De pronto todos los allí presentes dejaron de gritar.
Sentí que me sudaban las manos.
“Tengo que imaginar que estoy en el patio de casa, como me dijo el abuelo...” –
pensé.
Cogí el balón y comencé a rodar.
En el gimnasio el silencio era absoluto.
Pancho se me puso delante. Lo esquivé con un giro cerrado. Avancé unos
metros y sentí que intentaba cogerme de la camiseta. Giré mis ruedas con más
velocidad. Por el rabillo del ojo lo vi venir. Seguí acercándome hacia el aro.
Esperé a tenerlo cerca y... ¡tiré la pelota!
El Avestruz, al ver mi jugada estiró su brazo con clara intención de desviar el
balón y evitar el tanto. Rozó la pelota con la punta de los dedos y... en la
desesperación, se enredó en sus piernas dando de nariz en el suelo.
La pelota hizo un semicírculo perfecto y entró limpiamente en el aro.
–¡DOBLE! – gritó el profe.
–¡DOBLE! – gritaron todos los de mi tribuna.
Lo que decían a gritos los hinchas de Pancho no lo puedo repetir porque si se
entera mi madre, seguro que me corta la lengua.
Me quedé quieto observando la canasta. ¡No lo podía creer! ¡Había conseguido
encestar la décima!
Me temblaban las manos.
Miré hacia la tribuna y vi que mis compañeros estaban bajando como hormigas
hacia la cancha. Venían hacia mí corriendo. Quise salir de allí, pero no fui lo
suficientemente rápido. Llegaron todos a la vez, me tocaban, me abrazaban,
me daban golpes en la espalda. ¡Me estaban haciendo puré!

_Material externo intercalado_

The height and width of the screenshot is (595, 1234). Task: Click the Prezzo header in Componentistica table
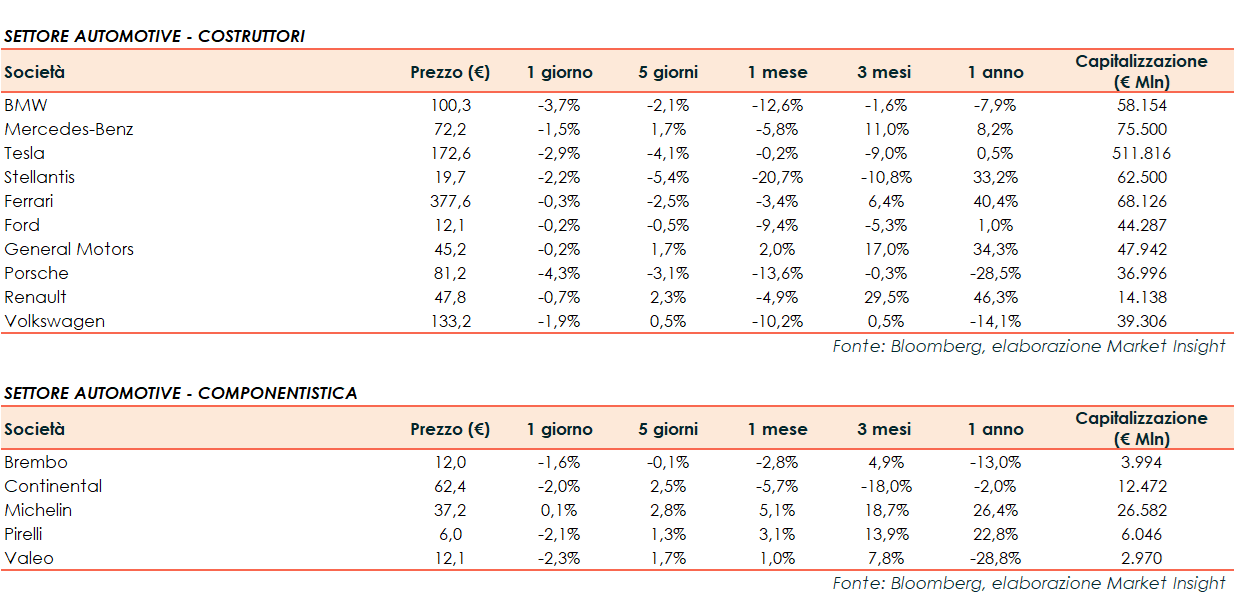click(x=450, y=429)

No sé cómo pero el profe consiguió apartarlos de mí. Entonces vi a la directora
y a la Señorita Alejandra sonriendo.
Me felicitaron y dijeron que estaban orgullosas de ambos. ¡Cómo si El Avestruz
las pudiera escuchar! ¡Se había esfumado y no lo encontraron por ninguna
parte!
Lo que más me sorprendió es que a la salida del cole estaba Daniela, la novia
de mi hermano Juan, y otras chavalas de su clase, esperando para saludarme.
Daniela me abrazó y me dio un beso. Las otras, ¡me pidieron autógrafos!
Los de mi clase me miraban con cara de bobos.
Es que son guapísimas, y están en sexto.